WHAT TO PRODUCE
Reproduce the whole article on Web radio royalty fees below word for word, with no changes.

DOCUMENT PASSAGE
Digital Dilemma

Will new royalty fees kill Web radio?

To his credit, Simson, whose Sound-Exchange firm is essentially a branch of RIAA, isn't afraid to talk at length about the fees, which he thinks will help struggling independent artists. But he doesn't get misty at the thought of struggling stations going under after they've been saddled with royalty payments. "I'd love to see a lot of small Webcasters thriving, but if they can't commercially succeed as a true Webcaster, I don't know that there's anything we can do about it," he says.

"These rates had absolutely nothing to do with the stations that failed," echoes AFTRA's Chaitovitz. "And the stations that are left pay for their bandwidth; they pay for their employees; they pay their electric bill. But the most important part of their business -- the music -- they don't want to pay for."

Still, such a bill may not come due immediately even if the fee structure is approved as proposed. Web sites like www.saveinternetradio.org are calling on legislators to get involved, and last week, twenty members of Congress signed a letter asking librarian Billington to choose "a balanced approach for royalties" that won't "stifle an inchoate industry and force hundreds of small Webcasters out of business."

RAW DATA
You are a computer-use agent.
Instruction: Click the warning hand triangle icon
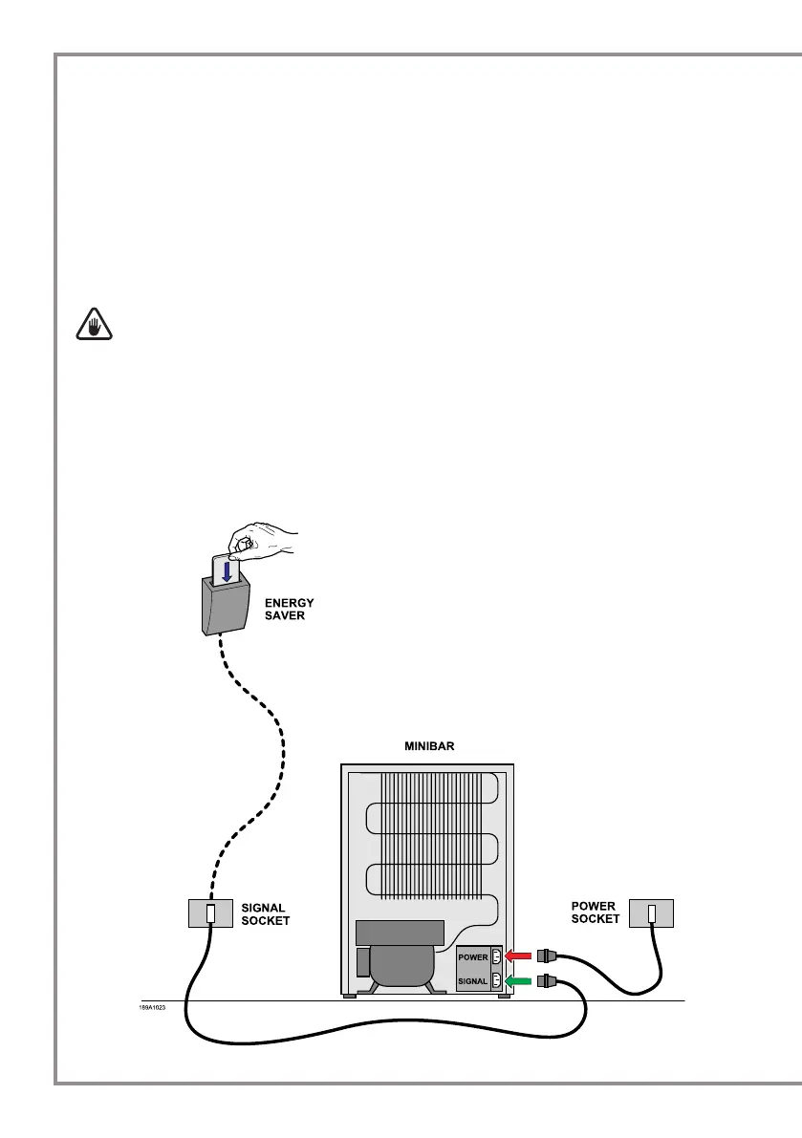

WRITTEN ANSWER
Digital Dilemma

Will new royalty fees kill Web radio?

To his credit, Simson, whose Sound-Exchange firm is essentially a branch of RIAA, isn't afraid to talk at length about the fees, which he thinks will help struggling independent artists. But he doesn't get misty at the thought of struggling stations going under after they've been saddled with royalty payments. "I'd love to see a lot of small Webcasters thriving, but if they can't commercially succeed as a true Webcaster, I don't know that there's anything we can do about it," he says.

"These rates had absolutely nothing to do with the stations that failed," echoes AFTRA's Chaitovitz. "And the stations that are left pay for their bandwidth; they pay for their employees; they pay their electric bill. But the most important part of their business -- the music -- they don't want to pay for."

Still, such a bill may not come due immediately even if the fee structure is approved as proposed. Web sites like www.saveinternetradio.org are calling on legislators to get involved, and last week, twenty members of Congress signed a letter asking librarian Billington to choose "a balanced approach for royalties" that won't "stifle an inchoate industry and force hundreds of small Webcasters out of business."